* **Record extracts**
————————
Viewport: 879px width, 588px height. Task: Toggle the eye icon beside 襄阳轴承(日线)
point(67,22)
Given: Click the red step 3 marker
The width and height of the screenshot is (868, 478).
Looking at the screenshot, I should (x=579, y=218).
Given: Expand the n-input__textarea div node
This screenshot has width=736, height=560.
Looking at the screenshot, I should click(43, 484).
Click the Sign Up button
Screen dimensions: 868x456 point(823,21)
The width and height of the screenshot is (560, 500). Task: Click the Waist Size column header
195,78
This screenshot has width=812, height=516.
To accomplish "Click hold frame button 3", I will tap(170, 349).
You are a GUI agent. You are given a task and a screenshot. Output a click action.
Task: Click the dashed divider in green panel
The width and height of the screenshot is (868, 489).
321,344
————————
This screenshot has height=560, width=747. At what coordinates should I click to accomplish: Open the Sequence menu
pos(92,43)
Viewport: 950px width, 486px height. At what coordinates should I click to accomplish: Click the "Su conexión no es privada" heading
————————
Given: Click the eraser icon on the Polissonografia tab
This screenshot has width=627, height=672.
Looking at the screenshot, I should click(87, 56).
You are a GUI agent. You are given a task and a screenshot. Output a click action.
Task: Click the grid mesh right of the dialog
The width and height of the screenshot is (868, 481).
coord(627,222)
————————
* **Work to complete**
Go to the line with "Viewport: 879px width, 588px" in the entries above and repeat every line from there through the line with "Given: Expand the n-input__textarea div node", exactly and with no other text.

* **Result of this exercise**
Viewport: 879px width, 588px height. Task: Toggle the eye icon beside 襄阳轴承(日线)
point(67,22)
Given: Click the red step 3 marker
The width and height of the screenshot is (868, 478).
Looking at the screenshot, I should (x=579, y=218).
Given: Expand the n-input__textarea div node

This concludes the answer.